Flyers break into song with drum, raise safety concerns

Pilots say onboard decorum needs to be maintained, but wary of retaliation

February 06, 2024 10:48 pm | Updated February 07, 2024 09:25 am IST - NEW DELHI

Image for representation.

Image for representation. | Photo Credit: The Hindu

A video went viral on social media on Tuesday showing a passenger aboard an IndiGo aircraft singing a devotional song on Ram and playing the dholak as others joined him, leading to calls from pilots to end displays of “religious fervour” during flights as it could become a safety issue. Pilots point out it would be difficult to make vital announcements and very possibly create dangerous conflict.

In the viral video, a male passenger is seen playing the dholak (drum) placed in his lap and singing a version of the hymn, Raghupati Raghav Raja Ram. He is also joined by others, some of whom are clapping along. The one minute and 25-second-long video ends as the singing approaches a crescendo. All this while, the seatbelt sign is on. It is not known how long the singing continued, or what route the aircraft was flying.

“Good order and discipline must be maintained as per the DGCA’s regulations. If someone complains about a song of a particular religion being sung, or about disturbance being created onboard, things could easily spiral out of control,” said Amit Singh, Founder of Safety Matters Foundation dedicated to aviation safety. He is also a pilot with an international airline.

He added that in such a situation it would also be difficult for the cabin crew to communicate important safety instructions to passengers, say if there was a turbulence. The DGCA didn’t respond to a query on whether it condoned such conduct. A response from IndiGo was awaited till the time of going to press.

Mass hysteria

“I would be concerned about such incidents onboard my flight.

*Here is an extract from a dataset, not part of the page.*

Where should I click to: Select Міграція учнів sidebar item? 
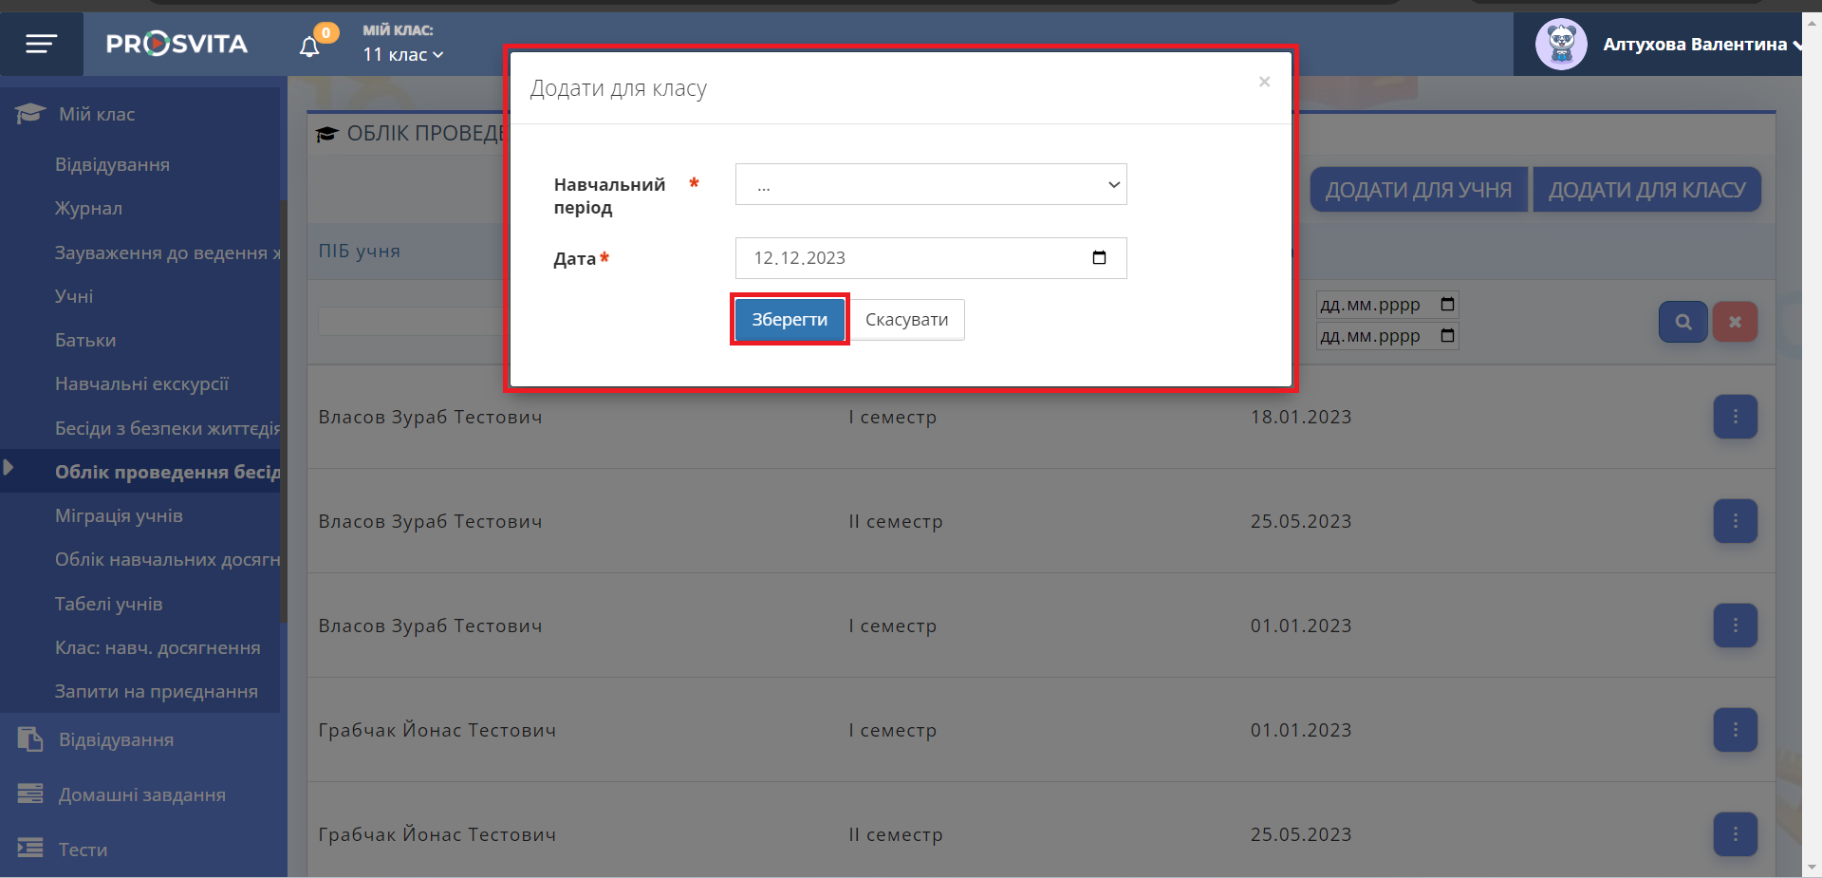(119, 516)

This kind of mass hysteria or religious fervour where passengers are in a state of excitement is completely avoidable,” said another senior pilot who flies for an Indian low-cost airline.

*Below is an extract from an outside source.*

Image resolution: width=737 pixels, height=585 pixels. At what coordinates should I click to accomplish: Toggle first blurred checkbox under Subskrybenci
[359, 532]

Another pilot employed with a full-service carrier said, “there is a need to impress on people that such displays of religiosity publicly, especially inside a confined space such as a train or an aircraft is unacceptable.”

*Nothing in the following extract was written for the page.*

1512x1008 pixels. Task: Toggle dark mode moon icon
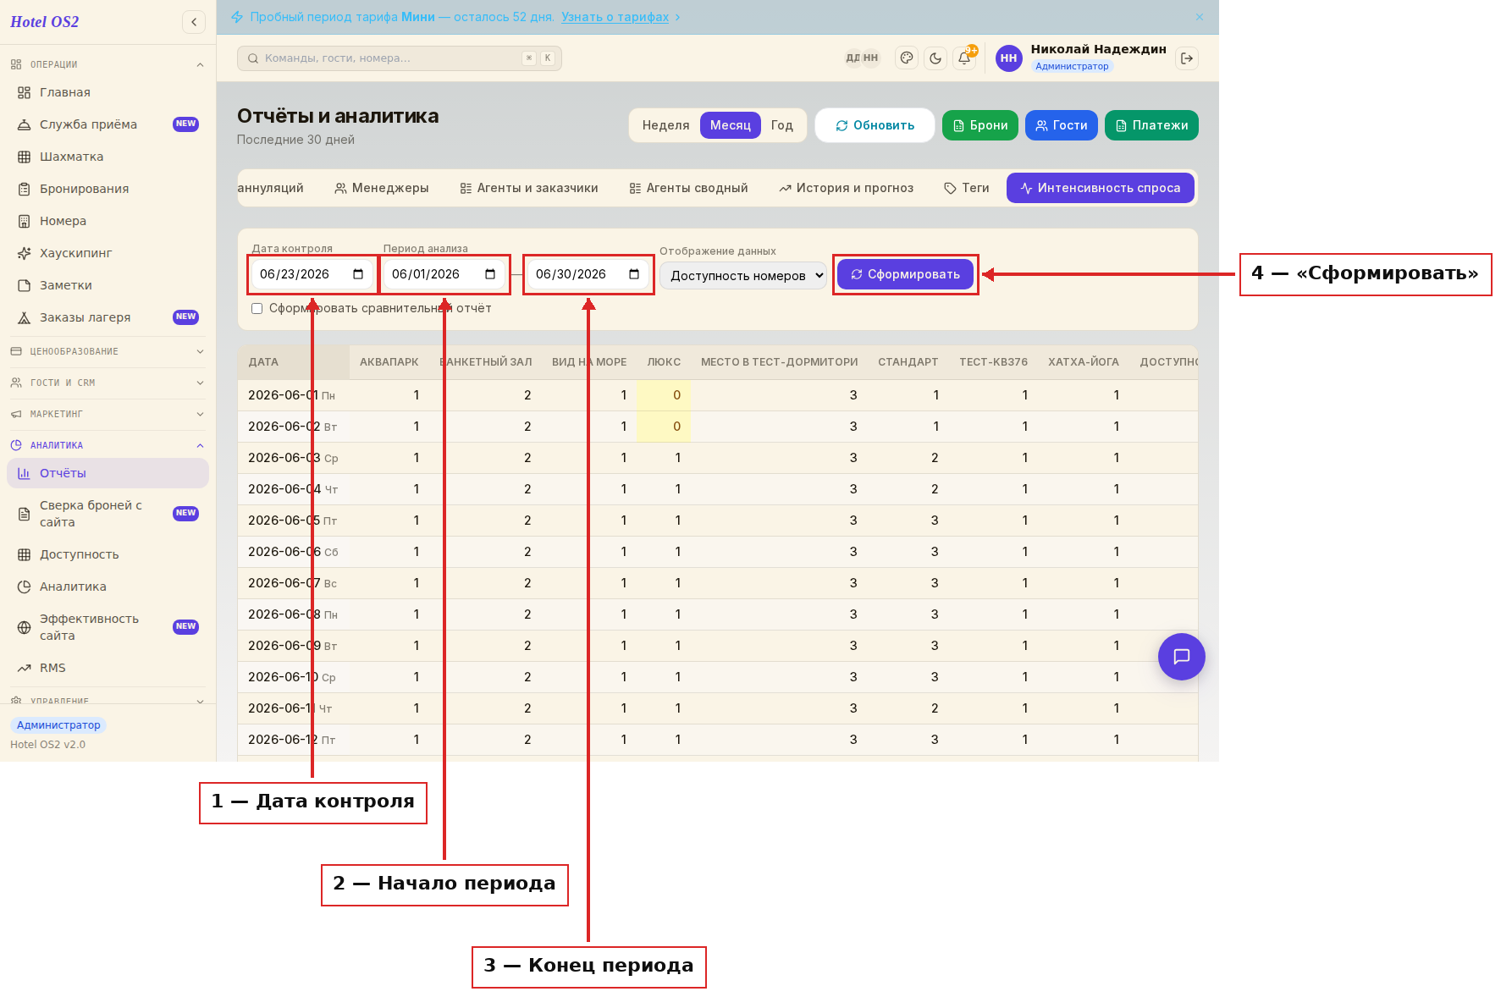[935, 58]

Though the singing incident of Tuesday can’t be deemed as disruptive behaviour as per the DGCA’s rules on unruly passengers, all pilots The Hindu spoke to were unanimous in their view that it could easily escalate into an altercation mid-flight given sensitivities around religion. The DGCA’s rules categorise unruly behaviour into three types- verbally abusive, physically abusive and life threatening- and could result in a ban on flying for a period of three months to a lifetime.

Pilots said that in the current environment, it would not be easy for them to stop such religious activities even if they felt they were a threat to safety because doing so could backfire if someone retaliated, and could also harm the airline’s image.

How the rhombus-shaped dholak managed to find its way into the passenger cabin of an aircraft has puzzled some. According to IndiGo’s policy on hand baggage, the length, weight and height of an item should not be more than 115 cms. Baggage should also be placed either in the overhead compartment or under the seat in front. If the item doesn’t comply with the laid-down size specifications, but can fit in a seat, the airline can allow a passenger to buy an extra seat. The musical instrument has to be strapped to the seat during the flight, which it wasn’t in Tuesday’s video.